Accelerating Hierarchical Federated Learning under Mobility via Model Migration in Cloud–Edge–End Collaborative Networks
The paper has been submitted by IEEE Trans. Mobile Comput.
Title: Accelerating Hierarchical Federated Learning under Mobility via Model Migration in Cloud–Edge–End Collaborative Networks
Author: Jian Tang, Xiaoyu Xia, Ibrahim Khalil, Mengsha Kou, Minghui Liwang, Jer Shyuan Ng, Xiuhua Li, and Xianbin Wang
Deploying hierarchical federated learning (HFL) over cloud-edge-end collaborative networks has emerged as a prevalent paradigm for privacy-preserving model training. Nevertheless, the non-independent and identically distributed (Non-IID) data characteristics across mobile clients (MCs) continue to present an inherent challenge that HFL alone cannot fully address. This issue is further aggravated by MC mobility, which jointly hinders the stable convergence of the global model. Most existing approaches tackle these problems primarily from the MC side, relying on implicit strategies such as model or data fusion, while overlooking the collaborative potential of edge servers (ESs).

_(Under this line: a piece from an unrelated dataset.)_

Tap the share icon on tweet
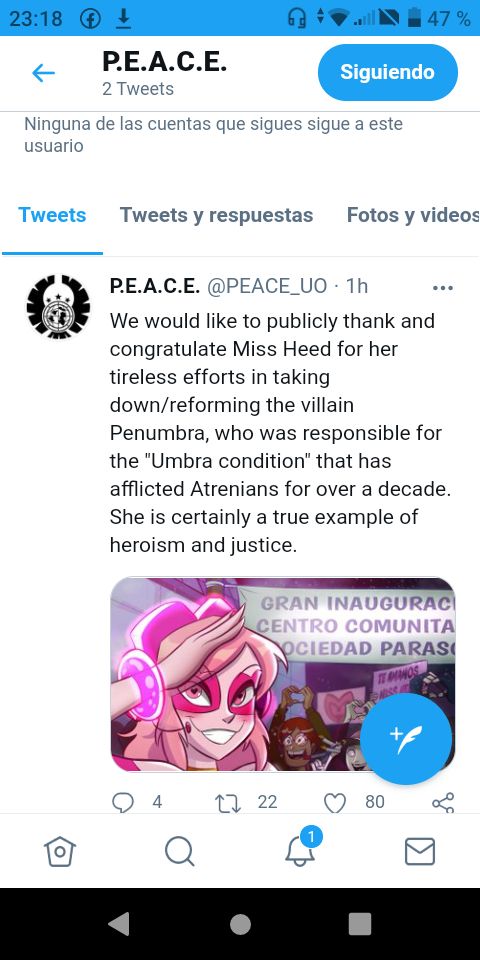 pyautogui.click(x=443, y=802)
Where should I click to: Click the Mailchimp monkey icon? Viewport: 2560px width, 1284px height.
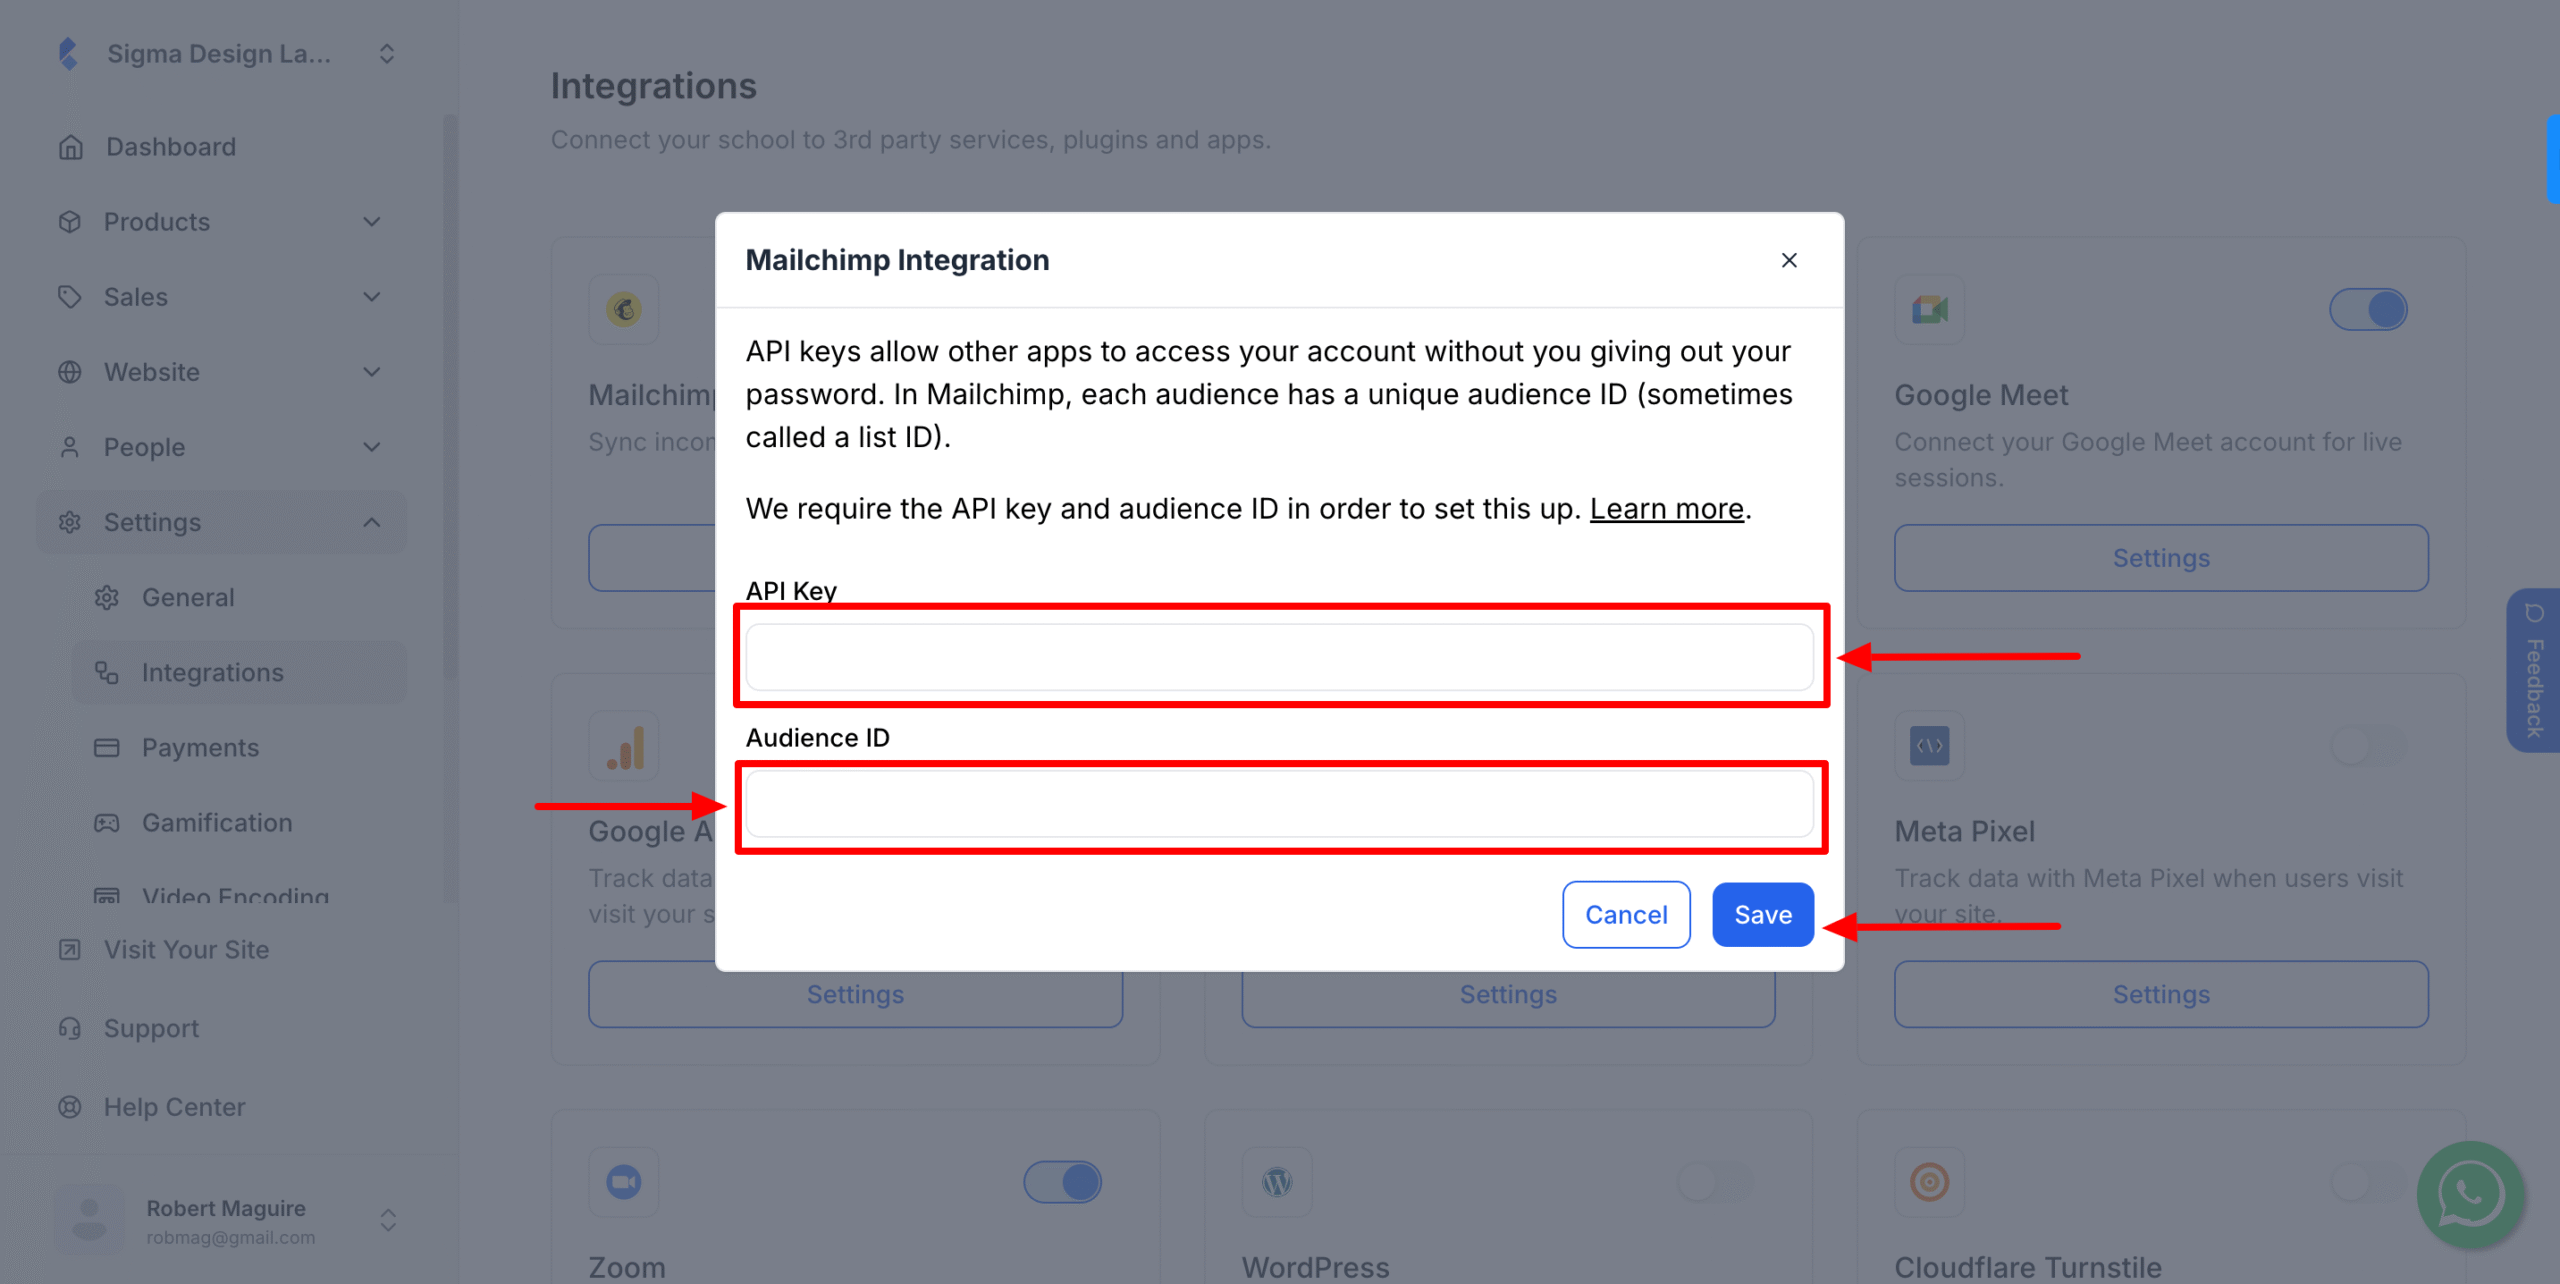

We propose an HFL under mobility via model migration (HFL-M3) framework to accelerate the global model convergence. Prior to training, the framework organizes MCs into virtual groups with approximately balanced class distributions. During training, it establishes logical mappings between each ES’s physical MC group and its corresponding target virtual group, and applies local adjustments exclusively to mismatched MCs. This design promotes more class-balanced gradient aggregation at the ESs, thereby facilitating faster convergence of the global model.

Fig 1. The proposed HFL-M3 framework.
python main.py --server proposed
Note: The server is currently down; the code will be updated shortly.